Supplied data below:
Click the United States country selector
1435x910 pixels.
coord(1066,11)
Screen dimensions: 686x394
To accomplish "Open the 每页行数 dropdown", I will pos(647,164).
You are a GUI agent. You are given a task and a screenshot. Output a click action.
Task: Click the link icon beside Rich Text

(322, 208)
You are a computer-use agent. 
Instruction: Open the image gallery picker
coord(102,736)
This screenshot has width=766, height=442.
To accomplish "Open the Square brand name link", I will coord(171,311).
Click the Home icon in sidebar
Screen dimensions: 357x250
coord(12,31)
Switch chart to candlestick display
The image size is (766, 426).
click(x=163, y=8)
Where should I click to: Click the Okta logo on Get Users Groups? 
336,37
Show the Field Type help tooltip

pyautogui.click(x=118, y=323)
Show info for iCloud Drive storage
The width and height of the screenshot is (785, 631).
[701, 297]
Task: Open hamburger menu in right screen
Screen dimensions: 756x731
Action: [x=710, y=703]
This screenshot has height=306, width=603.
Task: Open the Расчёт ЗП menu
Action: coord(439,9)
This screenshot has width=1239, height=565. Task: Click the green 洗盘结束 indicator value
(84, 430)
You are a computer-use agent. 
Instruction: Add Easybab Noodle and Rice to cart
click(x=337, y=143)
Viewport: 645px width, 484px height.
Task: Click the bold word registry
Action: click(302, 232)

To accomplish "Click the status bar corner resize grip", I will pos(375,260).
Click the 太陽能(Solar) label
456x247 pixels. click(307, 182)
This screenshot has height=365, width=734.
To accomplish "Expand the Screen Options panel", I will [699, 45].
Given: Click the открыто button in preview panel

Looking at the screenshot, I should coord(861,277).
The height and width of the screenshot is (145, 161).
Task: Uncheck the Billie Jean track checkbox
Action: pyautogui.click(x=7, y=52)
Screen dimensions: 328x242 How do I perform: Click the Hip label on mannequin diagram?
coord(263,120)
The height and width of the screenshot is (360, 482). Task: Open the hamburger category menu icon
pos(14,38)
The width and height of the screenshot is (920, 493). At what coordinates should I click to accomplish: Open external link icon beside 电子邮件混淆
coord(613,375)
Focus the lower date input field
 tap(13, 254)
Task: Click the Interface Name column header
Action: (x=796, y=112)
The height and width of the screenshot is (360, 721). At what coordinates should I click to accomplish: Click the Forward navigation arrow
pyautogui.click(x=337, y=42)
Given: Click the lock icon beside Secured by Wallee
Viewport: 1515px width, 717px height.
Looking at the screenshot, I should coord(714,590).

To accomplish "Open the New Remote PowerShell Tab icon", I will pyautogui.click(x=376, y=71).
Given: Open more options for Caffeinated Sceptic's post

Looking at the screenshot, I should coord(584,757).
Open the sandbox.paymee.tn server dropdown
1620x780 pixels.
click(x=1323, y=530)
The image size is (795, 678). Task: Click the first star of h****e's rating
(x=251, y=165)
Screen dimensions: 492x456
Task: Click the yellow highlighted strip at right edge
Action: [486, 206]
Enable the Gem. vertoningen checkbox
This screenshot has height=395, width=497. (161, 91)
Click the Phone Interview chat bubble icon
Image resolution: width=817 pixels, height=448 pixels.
End of Supplied data.
» **Task description**:
Transcribe the material in full, exactly as it is given.

» **Reply**:
Click the United States country selector
1435x910 pixels.
coord(1066,11)
Screen dimensions: 686x394
To accomplish "Open the 每页行数 dropdown", I will pos(647,164).
You are a GUI agent. You are given a task and a screenshot. Output a click action.
Task: Click the link icon beside Rich Text

(322, 208)
You are a computer-use agent. 
Instruction: Open the image gallery picker
coord(102,736)
This screenshot has width=766, height=442.
To accomplish "Open the Square brand name link", I will coord(171,311).
Click the Home icon in sidebar
Screen dimensions: 357x250
coord(12,31)
Switch chart to candlestick display
The image size is (766, 426).
click(x=163, y=8)
Where should I click to: Click the Okta logo on Get Users Groups? 
336,37
Show the Field Type help tooltip

pyautogui.click(x=118, y=323)
Show info for iCloud Drive storage
The width and height of the screenshot is (785, 631).
[701, 297]
Task: Open hamburger menu in right screen
Screen dimensions: 756x731
Action: [x=710, y=703]
This screenshot has height=306, width=603.
Task: Open the Расчёт ЗП menu
Action: coord(439,9)
This screenshot has width=1239, height=565. Task: Click the green 洗盘结束 indicator value
(84, 430)
You are a computer-use agent. 
Instruction: Add Easybab Noodle and Rice to cart
click(x=337, y=143)
Viewport: 645px width, 484px height.
Task: Click the bold word registry
Action: click(302, 232)

To accomplish "Click the status bar corner resize grip", I will pos(375,260).
Click the 太陽能(Solar) label
456x247 pixels. click(307, 182)
This screenshot has height=365, width=734.
To accomplish "Expand the Screen Options panel", I will [699, 45].
Given: Click the открыто button in preview panel

Looking at the screenshot, I should coord(861,277).
The height and width of the screenshot is (145, 161).
Task: Uncheck the Billie Jean track checkbox
Action: pyautogui.click(x=7, y=52)
Screen dimensions: 328x242 How do I perform: Click the Hip label on mannequin diagram?
coord(263,120)
The height and width of the screenshot is (360, 482). Task: Open the hamburger category menu icon
pos(14,38)
The width and height of the screenshot is (920, 493). At what coordinates should I click to accomplish: Open external link icon beside 电子邮件混淆
coord(613,375)
Focus the lower date input field
 tap(13, 254)
Task: Click the Interface Name column header
Action: (x=796, y=112)
The height and width of the screenshot is (360, 721). At what coordinates should I click to accomplish: Click the Forward navigation arrow
pyautogui.click(x=337, y=42)
Given: Click the lock icon beside Secured by Wallee
Viewport: 1515px width, 717px height.
Looking at the screenshot, I should coord(714,590).

To accomplish "Open the New Remote PowerShell Tab icon", I will pyautogui.click(x=376, y=71).
Given: Open more options for Caffeinated Sceptic's post

Looking at the screenshot, I should coord(584,757).
Open the sandbox.paymee.tn server dropdown
1620x780 pixels.
click(x=1323, y=530)
The image size is (795, 678). Task: Click the first star of h****e's rating
(x=251, y=165)
Screen dimensions: 492x456
Task: Click the yellow highlighted strip at right edge
Action: [486, 206]
Enable the Gem. vertoningen checkbox
This screenshot has height=395, width=497. (161, 91)
Click the Phone Interview chat bubble icon
Image resolution: width=817 pixels, height=448 pixels.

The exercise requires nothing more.